- _EXTRACTED RECORDS_
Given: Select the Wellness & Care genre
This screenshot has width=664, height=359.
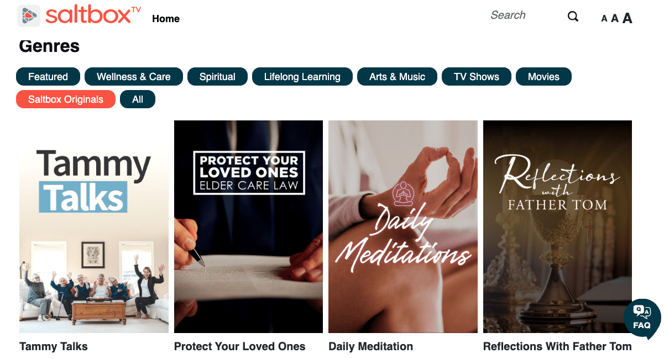Looking at the screenshot, I should point(134,77).
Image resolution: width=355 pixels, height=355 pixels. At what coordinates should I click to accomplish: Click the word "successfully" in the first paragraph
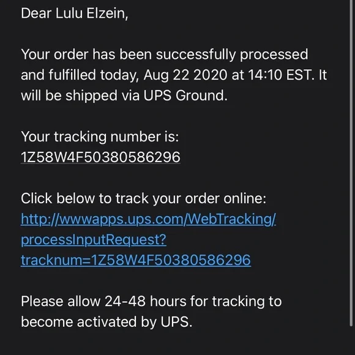tap(196, 54)
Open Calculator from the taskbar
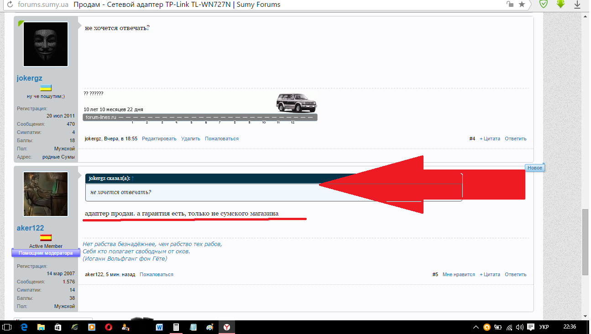591x334 pixels. coord(176,327)
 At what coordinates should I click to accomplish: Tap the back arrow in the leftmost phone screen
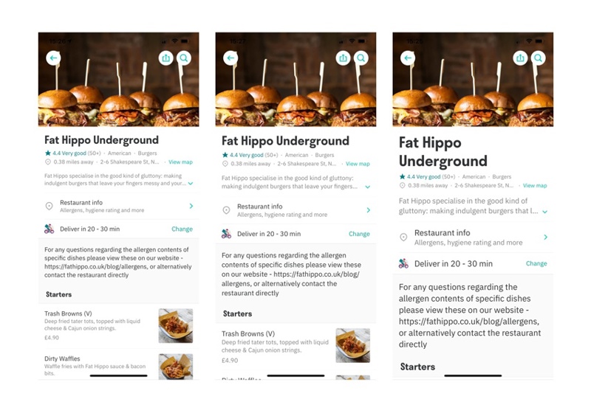point(53,58)
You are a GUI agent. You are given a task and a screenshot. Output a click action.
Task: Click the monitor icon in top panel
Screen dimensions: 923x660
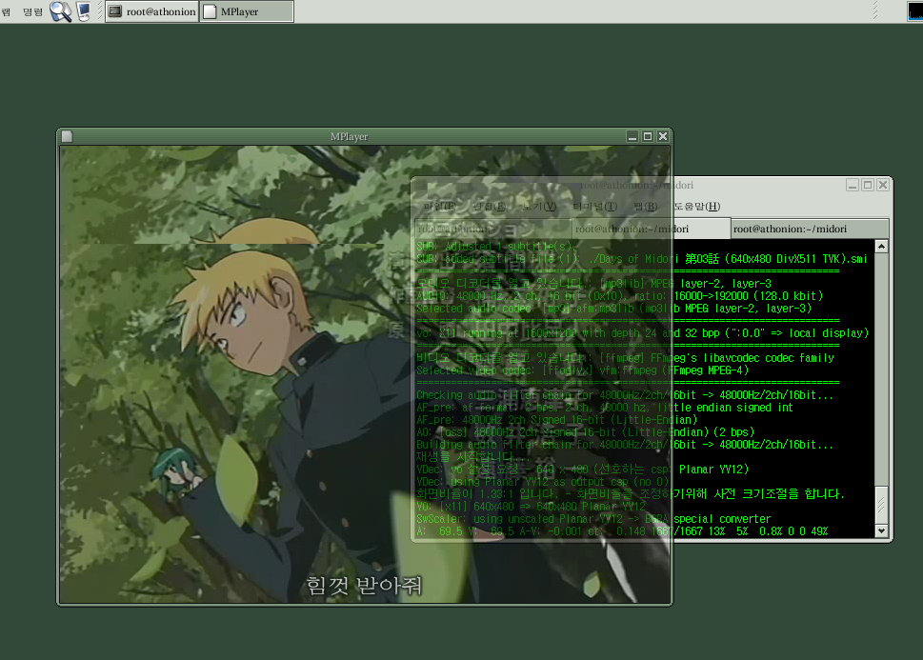point(84,11)
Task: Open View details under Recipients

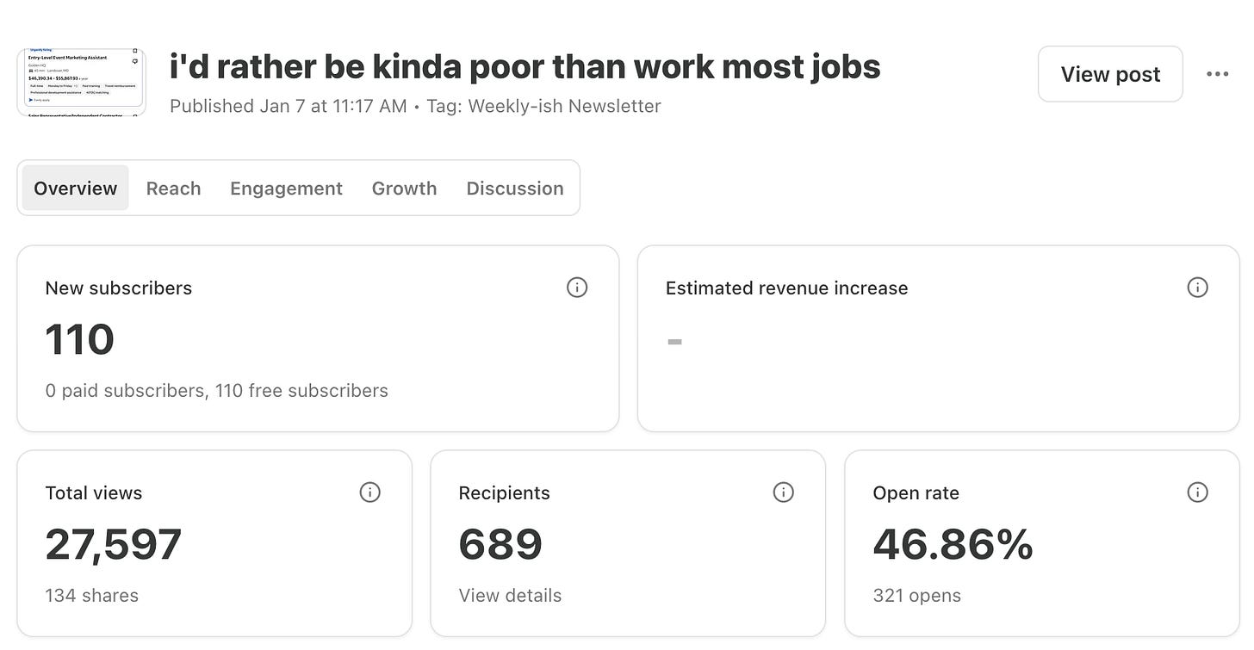Action: [510, 596]
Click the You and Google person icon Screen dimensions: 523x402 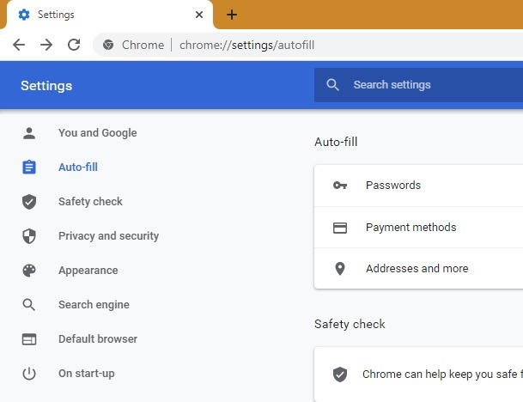[29, 133]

- _TASK DETAILS_
Copy the material from its first line through the line containing "Action: [510, 596]", changing "coordinates" to "position" and keeping everything else the same. Omit the pictures.

- _CORRECT RESULT_
Given: Select the Wellness & Care genre
This screenshot has width=664, height=359.
Looking at the screenshot, I should point(134,77).
Image resolution: width=355 pixels, height=355 pixels. At what position should I click to accomplish: Click the word "successfully" in the first paragraph
tap(196, 54)
Open Calculator from the taskbar
591x334 pixels. coord(176,327)
 At what position should I click to accomplish: Tap the back arrow in the leftmost phone screen
point(53,58)
You are a GUI agent. You are given a task and a screenshot. Output a click action.
Task: Click the monitor icon in top panel
Screen dimensions: 923x660
point(84,11)
Task: Open View details under Recipients

Action: [510, 596]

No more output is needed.